Employers should also be more involved in “Interactive process,” a term used by the EEOC, in which the two sides work together to determine the most appropriate and beneficial amenities. Periodic check-in is critical.

But what happens after A worker asking for housing? It depends on the employer.

Despite legal obligations, employers are often reluctant to promote their accommodations due to misconceptions that they are expensive and rarely needed. The average cost of accommodation with one-time expenses is about $300, According to a recent survey through the Workplace Network, and about half of employers report that the accommodation they set up costs nothing. (Many amenities, such as telecommuting, also benefit non-disabled employees, including parents.)

To underscore the problem, many organizations do not have a standardized accommodation process or centralized budget for it; They often wait to process access until an employee submits an application, said Shelby Sayre, the company’s founder all typesa consulting firm that evaluates companies for accessibility.

“We often find that people come to us reactive rather than proactively, striving to accommodate or identify their legal obligations, or to adapt quickly to an employee or group of employees who have identified access needs,” said Ms. Sierre, 31, who has dyskinesia, It is a defect in the autonomic nervous system.

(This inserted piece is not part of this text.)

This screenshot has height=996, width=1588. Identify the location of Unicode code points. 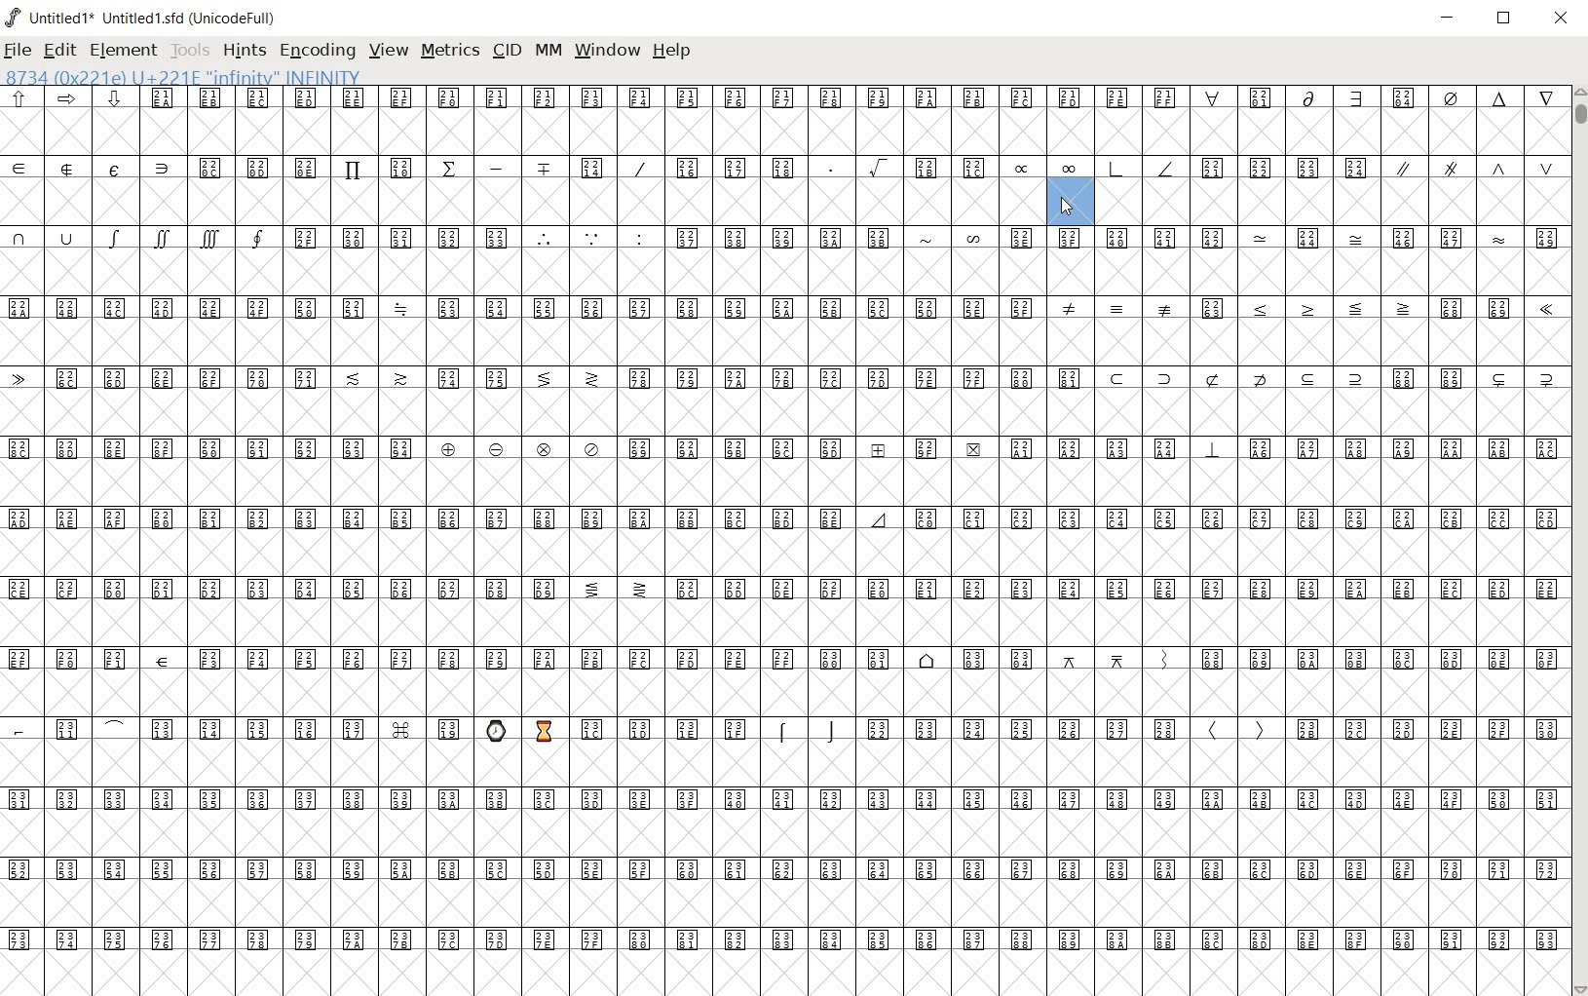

There may be more disabled workers than employers realize. An average rate of 4.6 percent of employees in the United States would like to specify they have disabilities to their employers, according to the latest Equality index report for people with disabilities By Disability: IN, a nonprofit advocating for disability inclusion in businesses. But this almost certainly represents a significant reduction in the total number: In a global survey Of the nearly 28,000 workers published by the Boston Consulting Group in May, about 25 percent of employees reported having a disability or health condition, either visible or invisible. People with conditions that are not immediately obvious, such as chronic migraines or dyslexia, may find it especially difficult to ask for accommodations for fear of not being believed.

Another reason for the gap is the reluctance to share personal medical information with managers. Some employees who may need accommodations decide to avoid the formal process altogether.

“It’s just a matter of whether or not they feel safe or not safe to reveal to you,” Ms Wiesendanger said.

She noted that companies tend to focus on compliance and risk mitigation, rather than a “more human-centered approach to accessibility.” To foster a workplace culture that values ​​workers with disabilities, employers can adopt practices such as hosting regular training sessions on implicit bias, conducting a self-identification process without invasive questions and starting disabled employee resource groups.

said Yvette Pegges, 45, chief diversity officer at Your Invisible Disability Kit and a board member for Arc, a disability advocacy organization.

Other positive practices include encouraging workers to ask what they need, providing easy-to-follow guides on how to request amenities and constantly re-evaluating policies.

“Accessibility is a practice, not a destination,” said Ms. Sayer.